How do you know that the exercises you are performing are safe? Found below
are some potentially dangerous exercises with suggestions on how they should
be done correctly or avoided completely.
Sit-up
Traditional abdominal exercises such as the sit-up, incline sit-up and
hip-raises are exercises that are used to train the obliques and the upper
and lower abdominals.
They are performed by first anchoring the feet on an abdominal board which
prevents you from sliding back then raising your shoulders up towards your
feet, tensing your abs at the top of the movement. Slowly lowering your
shoulders back down and then completing the movement again.
The dangers of performing this movement are the shearing forces on the
vertebrae and spinal discs when you have a flexed and rounded spine. In this
position, the pressure is mostly placed on a very small area of the disc
area, which can cause small ruptures.
The safest and most productive way to train the abs is to use the brace and
hollow technique. This is a basic isometric exercise that helps strengthen
the abs and the muscular girdle around your waist.
Pec Deck
The pec deck is an exercise that trains the chest (pectorals) and shoulder
(front deltoid) muscles.
This exercise is performed by sitting at the machine with your back flat
against the back pad. Placing your forearms on the padded levers and
position your upper arms parallel to the ground. Pushing the levers slowly
together and squeezing your chest muscles at the end of the movement. Return
slowly to the starting position.
This exercise is potentially dangerous because it places the shoulder into
one of its least stable positions, the dislocation position. Because of the
extreme position when performing this exercise at the starting position it
can also cause tearing of the ligaments and injury to the rotator cuff
tendons.
More effective and less dangerous is the bench press, keeping the arms at
shoulder width and exercising in the strongest range of motion (partial
reps) and the parallel bar dip with the elbows out.
Behind the neck Press
This exercise trains the neck (traps) and shoulder (deltoid) muscles and is
performed by placing a loaded barbell onto your upper back just above the
trap muscle.
This exercise is done by standing with your feet
about shoulder width apart. Placing your hands on the bar about three inches
wider than the width of your shoulders.
Pushing the bar overhead to arm's length,
holding and then slowly lowering back down to your shoulders. This exercise
can also be done seated. Try performing it in a smith machine or power rack
for added safety.
This is an exercise that places the shoulder
joint into the dislocation position and the range of motion puts unnecessary
stress on the rotator cuff tendons of the shoulders.

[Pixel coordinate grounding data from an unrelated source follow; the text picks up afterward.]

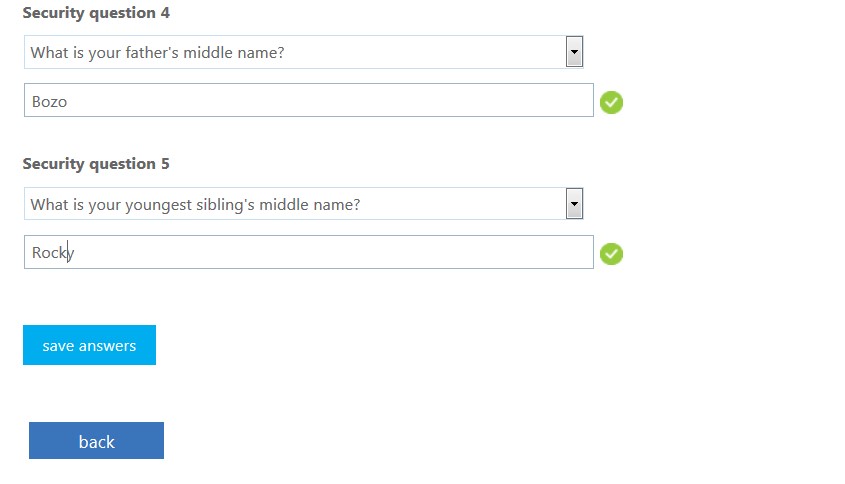Screen dimensions: 845x484
Task: Place cursor on the word Rocky
Action: (53, 253)
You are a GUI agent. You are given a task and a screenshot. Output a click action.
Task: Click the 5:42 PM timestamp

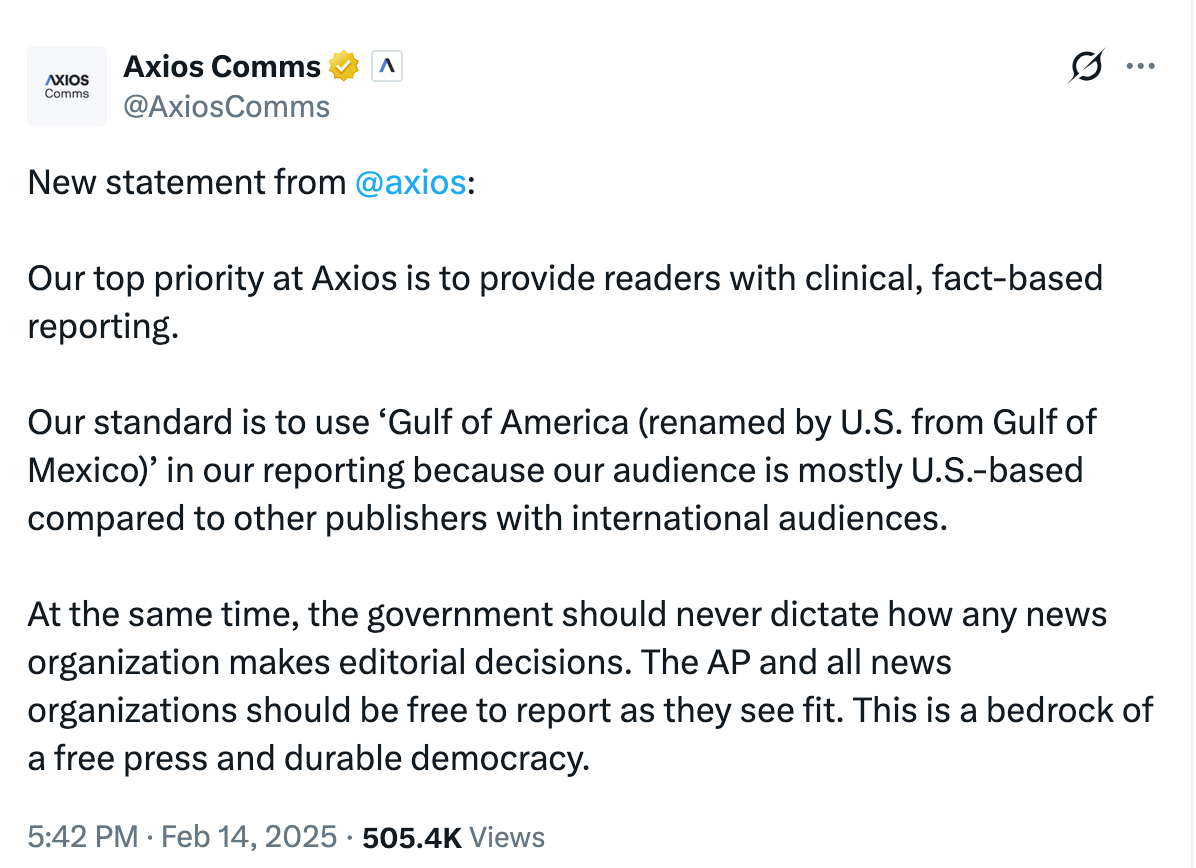coord(83,837)
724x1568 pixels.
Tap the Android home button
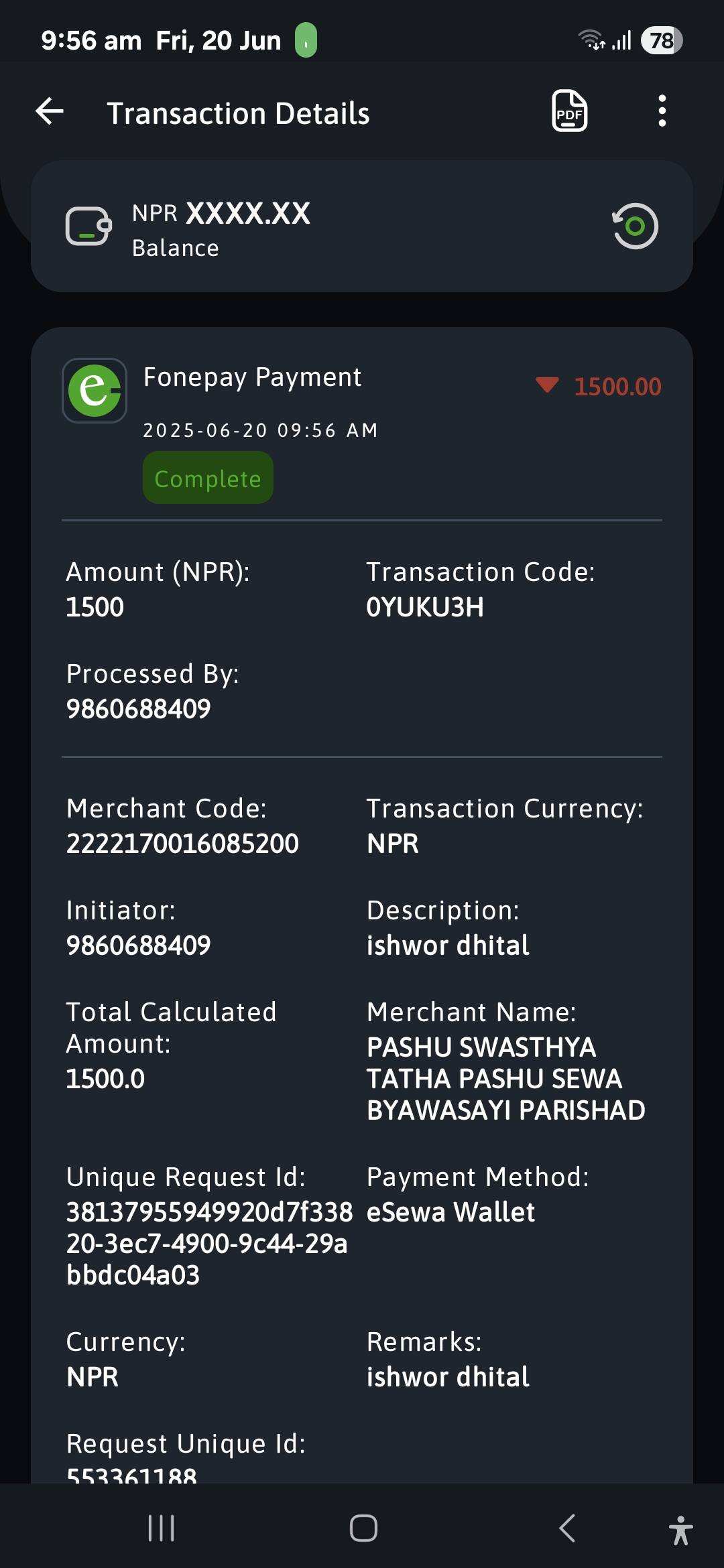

Many trainees may experience injuries from this
behind-the-neck movement. As with before stick with dips and bench presses
for your shoulder work.
Dead lift
The dead lift is a compound movement that works
the hips, lower back and also exercises the hamstrings and glutes
(buttocks).
You can perform the dead lift by approaching a
loaded barbell and taking a stance about as wide as your shoulders. Grip the
bar so that the arms are slightly on the outside of your thighs. Your feet
should be pointing straight forward with the shins about two to three inches
from the bar.
Heave the load upward using the hips and lower
back keeping the back straight and the bar as close to the shins as
possible. At the top of the movement hold for a few seconds and then lower
the bar to the starting position.
The exercise has a knock-on growth effect on the
whole body when worked hard. The problem with the lift is that if the spine
becomes rounded during the lift it then becomes dangerous. Because of the
forces working on the vertebrae and the spine injuries may occur.
A lot of these problems can be solved by keeping
the back as straight as possible during the lift and keeping the bar held
close to the body during the lift as the forces are then not that excessive.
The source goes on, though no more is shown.